▶ _EXERCISE INSTRUCTIONS_: Check every line in the listing below for "text". Copy the ones where it occurs.

▶ _INFORMATION SHOWN_:

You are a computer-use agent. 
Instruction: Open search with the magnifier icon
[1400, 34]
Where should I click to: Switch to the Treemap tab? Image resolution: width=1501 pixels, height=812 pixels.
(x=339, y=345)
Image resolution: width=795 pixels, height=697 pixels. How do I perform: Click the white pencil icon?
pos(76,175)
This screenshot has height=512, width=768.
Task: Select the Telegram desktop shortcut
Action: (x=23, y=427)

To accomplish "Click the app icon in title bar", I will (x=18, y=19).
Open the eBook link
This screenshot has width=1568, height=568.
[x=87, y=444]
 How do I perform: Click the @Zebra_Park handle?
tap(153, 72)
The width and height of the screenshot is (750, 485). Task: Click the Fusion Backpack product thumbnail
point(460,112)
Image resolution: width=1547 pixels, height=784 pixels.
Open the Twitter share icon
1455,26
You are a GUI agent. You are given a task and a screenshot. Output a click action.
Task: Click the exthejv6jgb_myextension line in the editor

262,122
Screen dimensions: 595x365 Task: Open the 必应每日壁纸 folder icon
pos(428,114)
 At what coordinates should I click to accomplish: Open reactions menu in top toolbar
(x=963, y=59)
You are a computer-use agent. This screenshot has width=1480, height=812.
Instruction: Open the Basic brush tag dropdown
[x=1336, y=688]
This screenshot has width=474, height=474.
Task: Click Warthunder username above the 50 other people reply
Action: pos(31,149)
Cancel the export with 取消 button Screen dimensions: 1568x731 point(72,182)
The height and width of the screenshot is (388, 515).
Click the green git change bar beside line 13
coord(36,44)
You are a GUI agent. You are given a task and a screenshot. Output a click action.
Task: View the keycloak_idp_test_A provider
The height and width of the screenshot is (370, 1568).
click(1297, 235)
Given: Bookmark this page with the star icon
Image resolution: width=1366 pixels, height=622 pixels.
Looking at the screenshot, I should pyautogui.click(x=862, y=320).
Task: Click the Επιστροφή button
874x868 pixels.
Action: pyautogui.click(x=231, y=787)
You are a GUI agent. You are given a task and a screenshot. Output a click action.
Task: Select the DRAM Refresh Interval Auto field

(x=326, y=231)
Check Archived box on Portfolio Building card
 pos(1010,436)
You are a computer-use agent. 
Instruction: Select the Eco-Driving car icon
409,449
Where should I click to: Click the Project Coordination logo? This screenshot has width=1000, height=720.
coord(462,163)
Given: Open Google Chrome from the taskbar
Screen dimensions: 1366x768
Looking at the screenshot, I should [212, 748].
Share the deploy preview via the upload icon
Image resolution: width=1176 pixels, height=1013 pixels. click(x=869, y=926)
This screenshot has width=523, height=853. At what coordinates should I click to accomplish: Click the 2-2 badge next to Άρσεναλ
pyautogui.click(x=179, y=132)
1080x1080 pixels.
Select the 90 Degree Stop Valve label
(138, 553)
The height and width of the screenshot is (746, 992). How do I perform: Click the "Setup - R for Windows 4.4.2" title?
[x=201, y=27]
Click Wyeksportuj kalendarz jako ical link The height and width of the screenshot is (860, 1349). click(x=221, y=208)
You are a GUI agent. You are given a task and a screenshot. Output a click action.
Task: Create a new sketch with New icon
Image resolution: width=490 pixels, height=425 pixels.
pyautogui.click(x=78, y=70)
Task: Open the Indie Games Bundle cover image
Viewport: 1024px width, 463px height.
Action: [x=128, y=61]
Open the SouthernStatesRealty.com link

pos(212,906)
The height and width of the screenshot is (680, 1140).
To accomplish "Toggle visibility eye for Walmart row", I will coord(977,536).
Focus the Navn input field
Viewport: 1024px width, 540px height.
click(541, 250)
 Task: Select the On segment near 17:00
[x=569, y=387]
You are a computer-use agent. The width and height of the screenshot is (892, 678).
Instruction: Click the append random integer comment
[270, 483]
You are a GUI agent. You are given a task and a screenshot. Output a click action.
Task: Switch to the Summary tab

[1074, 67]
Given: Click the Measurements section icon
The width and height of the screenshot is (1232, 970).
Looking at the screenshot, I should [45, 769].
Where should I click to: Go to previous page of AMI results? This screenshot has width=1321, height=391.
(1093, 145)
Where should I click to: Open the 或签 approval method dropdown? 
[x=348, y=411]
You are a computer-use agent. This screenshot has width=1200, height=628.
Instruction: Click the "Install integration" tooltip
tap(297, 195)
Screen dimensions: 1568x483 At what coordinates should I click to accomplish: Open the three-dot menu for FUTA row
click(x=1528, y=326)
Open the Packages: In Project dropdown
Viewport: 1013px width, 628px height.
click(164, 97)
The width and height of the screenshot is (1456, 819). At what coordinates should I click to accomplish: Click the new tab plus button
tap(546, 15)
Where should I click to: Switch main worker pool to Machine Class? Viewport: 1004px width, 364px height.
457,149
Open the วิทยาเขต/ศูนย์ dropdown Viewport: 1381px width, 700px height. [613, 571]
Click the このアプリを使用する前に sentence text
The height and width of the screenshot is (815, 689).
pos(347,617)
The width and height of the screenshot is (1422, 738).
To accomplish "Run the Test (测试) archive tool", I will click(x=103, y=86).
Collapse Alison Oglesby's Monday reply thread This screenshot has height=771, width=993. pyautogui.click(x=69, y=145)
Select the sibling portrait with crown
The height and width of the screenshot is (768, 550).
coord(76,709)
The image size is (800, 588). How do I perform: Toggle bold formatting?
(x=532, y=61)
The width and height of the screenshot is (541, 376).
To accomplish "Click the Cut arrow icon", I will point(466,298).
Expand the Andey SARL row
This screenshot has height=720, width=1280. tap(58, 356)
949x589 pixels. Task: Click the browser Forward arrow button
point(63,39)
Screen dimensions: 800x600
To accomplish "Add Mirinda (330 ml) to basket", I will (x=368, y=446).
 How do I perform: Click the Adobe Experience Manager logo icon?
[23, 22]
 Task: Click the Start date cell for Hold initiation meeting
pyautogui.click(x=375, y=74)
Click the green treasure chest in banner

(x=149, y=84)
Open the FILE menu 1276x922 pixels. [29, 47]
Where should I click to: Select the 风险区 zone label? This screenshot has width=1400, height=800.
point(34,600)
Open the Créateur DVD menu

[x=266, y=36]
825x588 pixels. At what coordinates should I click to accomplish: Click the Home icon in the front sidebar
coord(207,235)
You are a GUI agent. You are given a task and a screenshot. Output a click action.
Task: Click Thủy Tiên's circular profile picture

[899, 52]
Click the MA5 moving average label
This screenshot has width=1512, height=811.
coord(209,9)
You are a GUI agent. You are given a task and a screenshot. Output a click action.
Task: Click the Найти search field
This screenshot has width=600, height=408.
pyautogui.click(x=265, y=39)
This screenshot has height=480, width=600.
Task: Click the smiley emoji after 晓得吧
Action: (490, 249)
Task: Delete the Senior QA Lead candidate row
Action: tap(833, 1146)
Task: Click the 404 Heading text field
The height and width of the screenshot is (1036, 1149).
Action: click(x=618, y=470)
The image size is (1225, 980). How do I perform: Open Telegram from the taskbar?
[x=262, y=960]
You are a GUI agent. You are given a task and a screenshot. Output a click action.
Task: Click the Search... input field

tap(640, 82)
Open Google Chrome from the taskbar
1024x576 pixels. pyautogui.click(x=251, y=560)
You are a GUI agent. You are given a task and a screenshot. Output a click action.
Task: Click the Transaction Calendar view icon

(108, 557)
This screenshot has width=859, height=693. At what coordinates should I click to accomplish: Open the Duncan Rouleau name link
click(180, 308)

▶ _ANSWER BOX_:
Click the このアプリを使用する前に sentence text
Task: Click the 404 Heading text field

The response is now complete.